Importantly, a substantial number of participants (23%) presented on the first day of illness, and the sensitivity of the rapid test was found to be lower among children who presented and were tested on the first day. Few studies of rapid tests have captured data on these early cases. In a study in Hong Kong, researchers examined the performance of the QuickVue rapid test and did not find a significant difference in the first 24 hours following symptom onset 
. One possible explanation for our differing results is that the Hong Kong study population was very different from ours. Subjects were predominantly adults and were recruited because they were seeking medical care at an outpatient clinic, and therefore might have been sicker and hence have a higher viral load than our study subjects at the time of testing. In a recent meta-analysis of influenza volunteer challenge studies, symptoms were reported in the first 24 hours following virus inoculation, a day before peak viral load and two days before the peak of symptoms 
. It is possible that early in illness, children are symptomatic at relatively low viral loads, leading to the lower sensitivity we report on day 1. More studies are needed to elucidate the natural history of influenza infection in children.

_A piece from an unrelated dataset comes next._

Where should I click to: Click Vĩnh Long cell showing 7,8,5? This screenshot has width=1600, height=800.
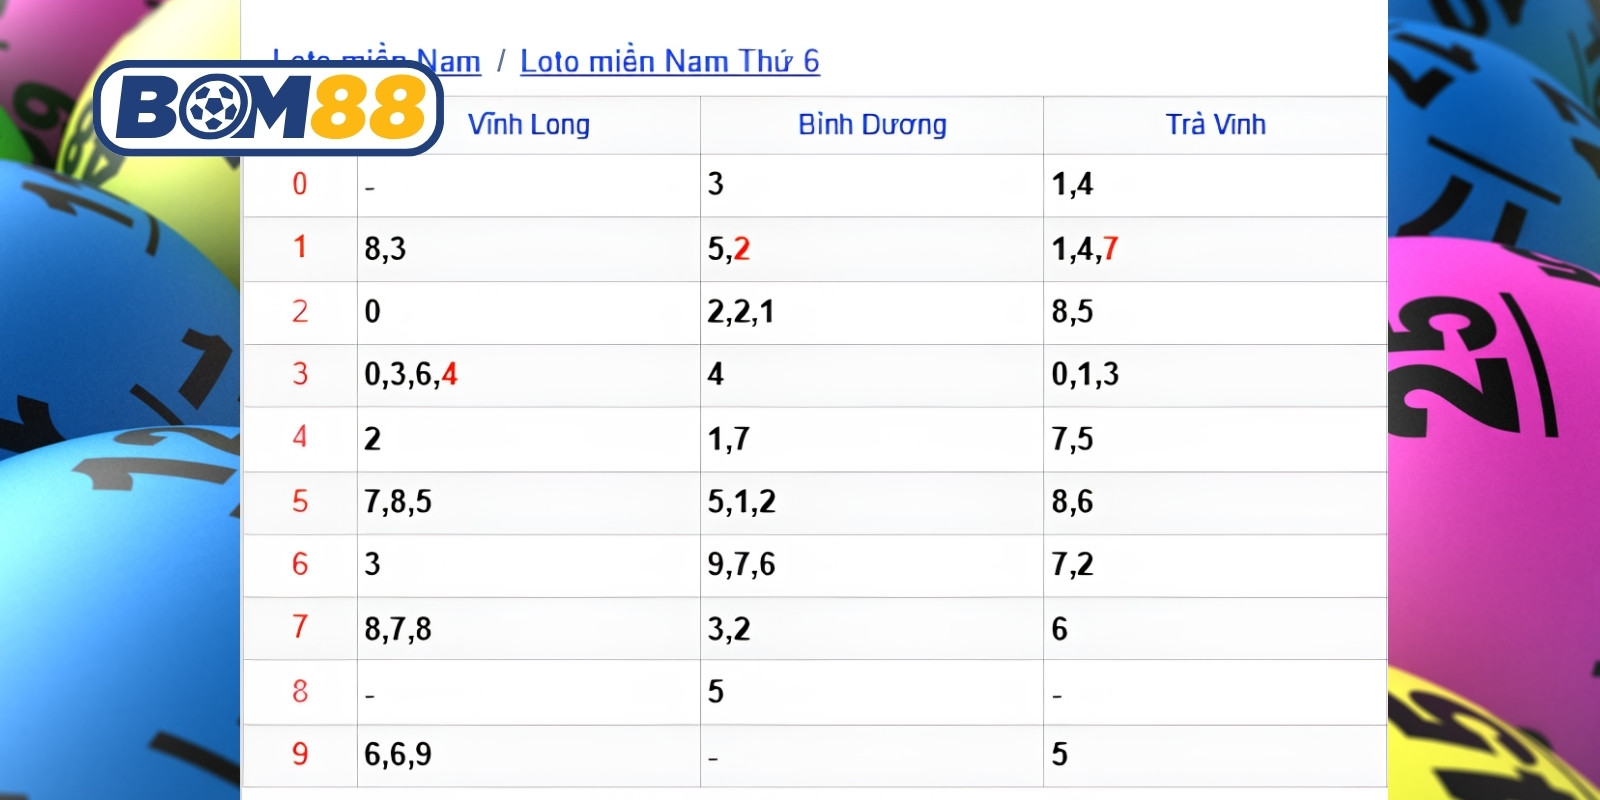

The large number of children presenting so early resulted from the cohort study protocol, in which families of participants were asked to bring in their children at the first sign of illness. However, persons with influenza typically do not present until several days into the illness. Therefore, it is likely that the sensitivity and resulting positive predictive values we observed are underestimates of the test's performance in the clinical setting, since it is less common for patients to present on the day of symptom onset. However, during an influenza pandemic, patients may present very early following symptom onset; thus, it is imperative to evaluate the performance of any rapid test in detecting influenza very early after onset of illness.
One of the limitations of this study is the age range of the patients. Because the study was restricted to children aged 2–14 years, the sensitivities and specificities we found apply only to this group. However, because the rapid test performed at approximately the same level in this study as in studies performed in children in developed country settings, the rapid test may well perform at the same level across all age ranges in developing country settings as observed in studies conducted in developed countries. Another limitation of this study is the use of RT-PCR as the gold standard. However, considering the very high (~98%) specificity of the rapid test in this study and the fact that RT-PCR is substantially more sensitive than viral isolation, it is unlikely that use of RT-PCR alone, instead of a combination of RT-PCR and viral isolation, significantly affected the results.
In conclusion, the rapid influenza test we used performed well in a primary healthcare setting in Managua, Nicaragua. Clinical laboratory staff needed minimal training to correctly perform the test and found the test easy to perform. Further evaluation of rapid tests in developing countries is needed to determine the feasibility of using these tests to augment existing surveillance systems and for quick deployment in the event of an influenza pandemic, as well as for use in clinical decision-making.